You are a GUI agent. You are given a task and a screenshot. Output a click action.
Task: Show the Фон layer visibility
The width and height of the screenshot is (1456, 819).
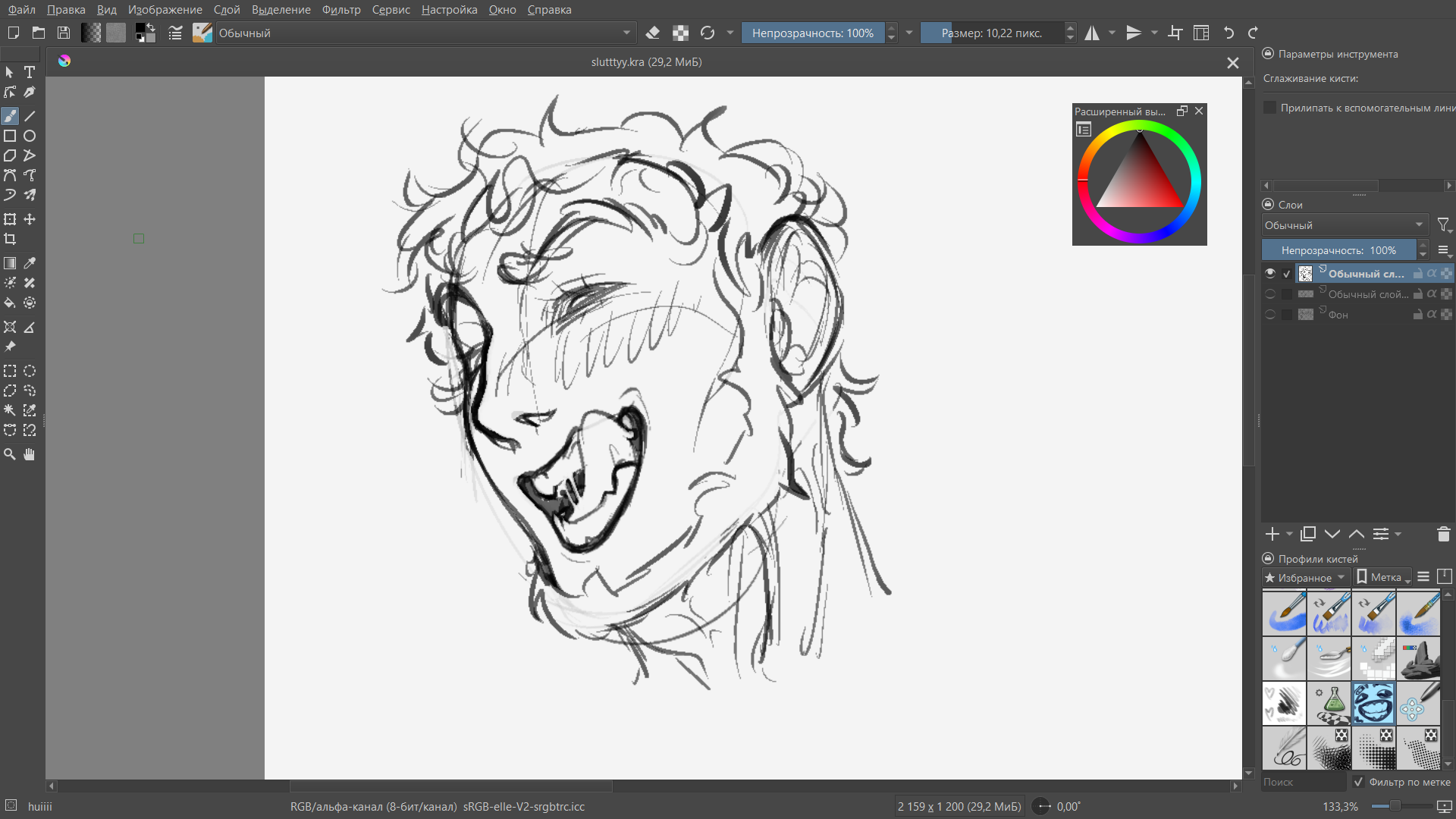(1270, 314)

* * *

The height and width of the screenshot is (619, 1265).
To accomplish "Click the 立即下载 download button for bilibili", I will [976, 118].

==

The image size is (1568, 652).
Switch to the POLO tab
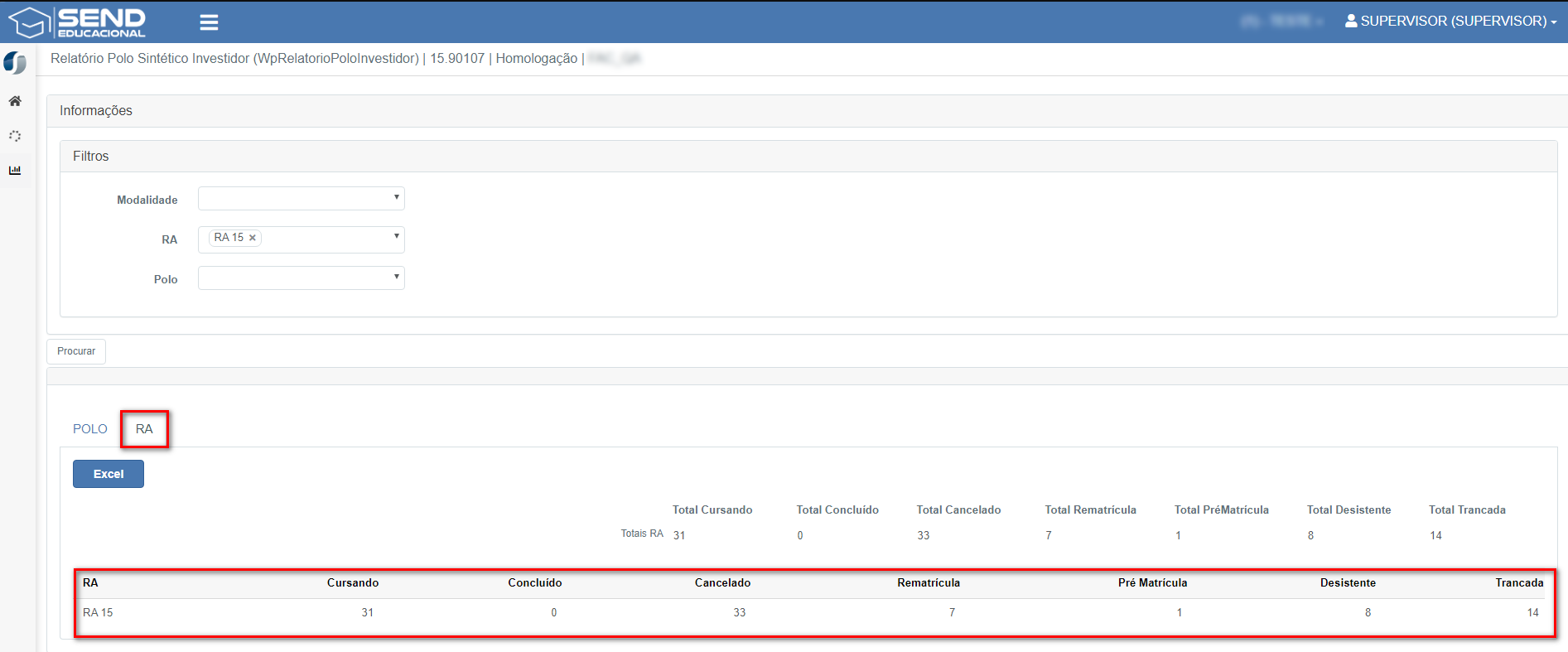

Exercise requirements: How many lines in the listing above contain the string "screenshot" with its case matched exactly? Reply with the number alone.

Final result: 3